Ashley Wagner, an 18-year-old with ties to Kitsap County, brought the crowd to its feet with s strong free skate performance at the 2010 U.S. Figure Skating Championships in Spokane. - Photo courtesy of U.S. Figure Skating
Ashley Wagner, an 18-year-old with ties to Kitsap County, brought the crowd to its feet with s strong free skate performance at the 2010 U.S. Figure Skating Championships in Spokane.
— image credit: Photo courtesy of U.S. Figure Skating

One-half a revolution may have cost her an Olympics bid, but Ashley Wagner believes her dream will come full circle.

Wagner, 18, placed third at the U.S. Women's Figure Skating Championships in Spokane Jan. 23, missing a berth to the 2010 Winter Olympics in Vancouver by one spot.

Although she fell to the ice on a botched triple lutz during the short program, leaving her more than 7 points behind and in fourth place, Wagner delivered an error-free long program, or free skate, two nights later to climb to third.

The performance brought a sold-out crowd to its feet and left Wagner pumping her fists as she skated off the ice, grinning.

"I've shown myself that I have a ton of potential," she said. "I know how much I can improve."

Top finishers Rachael Flatt and Mirai Nagasu advanced to the Winter Games, which begin Feb. 13, meaning Wagner must wait until 2014 to write the ending of what was nearly a storybook Spokane script.

Following the U.S. Championships, Wagner flew to Virginia, where she trains and shares an apartment with her mother Melissa.

She took a few days off, but is already training to get back into international competition.
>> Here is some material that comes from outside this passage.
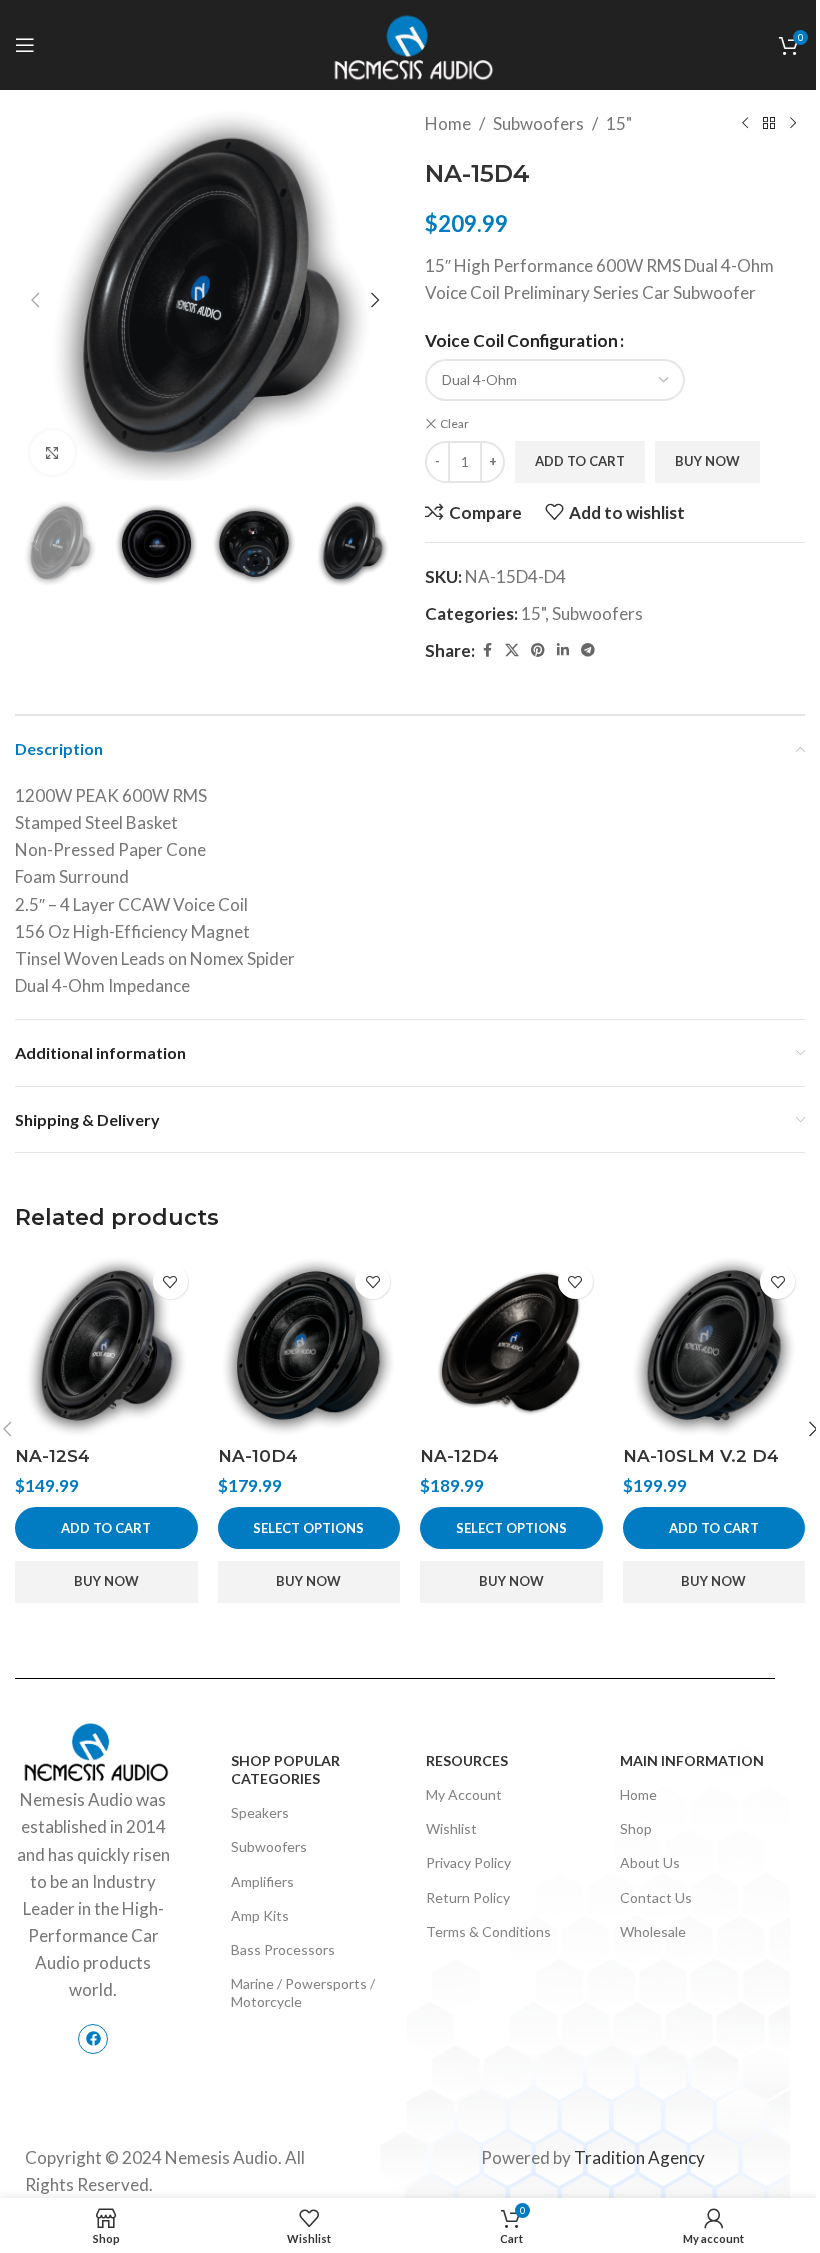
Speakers (260, 1812)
Her first major event is in Moscow.

“I’m ready to go,” Wagner said. “I could skate another long (program) right now.”

Wagner, who has ties to Kitsap County because her grandfather lives in Seabeck and her parents grew up in Kitsap, admitted it was “difficult” to come so close to a dream, and then have it put on hold.

But the third-place finish, and experiences that came with it, will give Wagner the confidence – and motivation – to continue her pursuit of the Games.

She is convinced the fall on the triple lutz, the most difficult jump of her routine, happened for a reason.

"That lutz was a complete fluke," Wagner said. "It was some weird twist of fate.”

Wagner will be 22 when she gets her next shot at the Olympics, and by then, she may not be the only skater in the family who will be pursuing the world’s biggest stage.

Younger brother Austin Wagner, 16, also competed in Spokane, finishing fifth in the men’s novice division, and Ashley said he too is primed to take the next step.

The younger Wagner grew up playing soccer but was always a “rink rat,” grandfather Mike James remembers. James added that Austin attended many of Ashley’s practices and picked up on her technique.

Naturally right-footed, Austin favors his left foot on skates because Ashley is a lefty and that’s how he learned to skate.

Austin is equally eager to climb the skating ranks.

“They both came out of Spokane with fire in their belly,” James said.